WORK REQUIRED: Retype every entry word for word.

[Stored items]
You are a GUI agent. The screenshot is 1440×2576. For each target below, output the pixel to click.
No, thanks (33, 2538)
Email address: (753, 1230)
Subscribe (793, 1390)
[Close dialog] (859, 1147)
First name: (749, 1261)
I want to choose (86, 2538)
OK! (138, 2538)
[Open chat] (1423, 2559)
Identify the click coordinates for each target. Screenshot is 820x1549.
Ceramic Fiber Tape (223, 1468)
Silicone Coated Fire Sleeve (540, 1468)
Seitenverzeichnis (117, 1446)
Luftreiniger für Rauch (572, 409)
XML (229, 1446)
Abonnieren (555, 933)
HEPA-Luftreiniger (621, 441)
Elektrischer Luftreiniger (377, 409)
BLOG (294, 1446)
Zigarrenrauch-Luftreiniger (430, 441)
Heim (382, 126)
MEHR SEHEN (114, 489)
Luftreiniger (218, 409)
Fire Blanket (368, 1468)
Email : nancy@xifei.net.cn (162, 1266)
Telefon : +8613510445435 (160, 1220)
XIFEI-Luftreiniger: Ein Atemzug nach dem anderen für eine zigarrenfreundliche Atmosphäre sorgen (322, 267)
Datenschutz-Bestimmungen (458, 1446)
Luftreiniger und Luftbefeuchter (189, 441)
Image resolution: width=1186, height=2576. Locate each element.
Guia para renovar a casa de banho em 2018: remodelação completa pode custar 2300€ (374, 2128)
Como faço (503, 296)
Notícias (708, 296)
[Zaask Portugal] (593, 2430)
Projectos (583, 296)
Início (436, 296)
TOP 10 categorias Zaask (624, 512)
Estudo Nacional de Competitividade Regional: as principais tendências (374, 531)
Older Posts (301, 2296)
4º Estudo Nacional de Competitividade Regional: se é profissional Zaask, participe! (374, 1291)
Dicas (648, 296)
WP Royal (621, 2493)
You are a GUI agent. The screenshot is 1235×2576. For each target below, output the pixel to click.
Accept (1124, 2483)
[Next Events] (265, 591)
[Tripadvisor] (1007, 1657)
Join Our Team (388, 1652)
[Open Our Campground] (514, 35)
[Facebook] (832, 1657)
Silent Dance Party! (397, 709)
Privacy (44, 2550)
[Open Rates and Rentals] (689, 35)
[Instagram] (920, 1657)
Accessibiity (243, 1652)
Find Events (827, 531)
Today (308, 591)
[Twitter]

WRITTEN SOLUTION:
You are a GUI agent. The screenshot is 1440×2576. For each target below, output the pixel to click.
No, thanks (33, 2538)
Email address: (753, 1230)
Subscribe (793, 1390)
[Close dialog] (859, 1147)
First name: (749, 1261)
I want to choose (86, 2538)
OK! (138, 2538)
[Open chat] (1423, 2559)
Identify the click coordinates for each target. Screenshot is 820x1549.
Ceramic Fiber Tape (223, 1468)
Silicone Coated Fire Sleeve (540, 1468)
Seitenverzeichnis (117, 1446)
Luftreiniger für Rauch (572, 409)
XML (229, 1446)
Abonnieren (555, 933)
HEPA-Luftreiniger (621, 441)
Elektrischer Luftreiniger (377, 409)
BLOG (294, 1446)
Zigarrenrauch-Luftreiniger (430, 441)
Heim (382, 126)
MEHR SEHEN (114, 489)
Luftreiniger (218, 409)
Fire Blanket (368, 1468)
Email : nancy@xifei.net.cn (162, 1266)
Telefon : +8613510445435 (160, 1220)
XIFEI-Luftreiniger: Ein Atemzug nach dem anderen für eine zigarrenfreundliche Atmosphäre sorgen (322, 267)
Datenschutz-Bestimmungen (458, 1446)
Luftreiniger und Luftbefeuchter (189, 441)
Image resolution: width=1186, height=2576. Locate each element.
Guia para renovar a casa de banho em 2018: remodelação completa pode custar 2300€ (374, 2128)
Como faço (503, 296)
Notícias (708, 296)
[Zaask Portugal] (593, 2430)
Projectos (583, 296)
Início (436, 296)
TOP 10 categorias Zaask (624, 512)
Estudo Nacional de Competitividade Regional: as principais tendências (374, 531)
Older Posts (301, 2296)
4º Estudo Nacional de Competitividade Regional: se é profissional Zaask, participe! (374, 1291)
Dicas (648, 296)
WP Royal (621, 2493)
You are a GUI agent. The screenshot is 1235×2576. For each target below, output the pixel to click.
Accept (1124, 2483)
[Next Events] (265, 591)
[Tripadvisor] (1007, 1657)
Join Our Team (388, 1652)
[Open Our Campground] (514, 35)
[Facebook] (832, 1657)
Silent Dance Party! (397, 709)
Privacy (44, 2550)
[Open Rates and Rentals] (689, 35)
[Instagram] (920, 1657)
Accessibiity (243, 1652)
Find Events (827, 531)
Today (308, 591)
[Twitter]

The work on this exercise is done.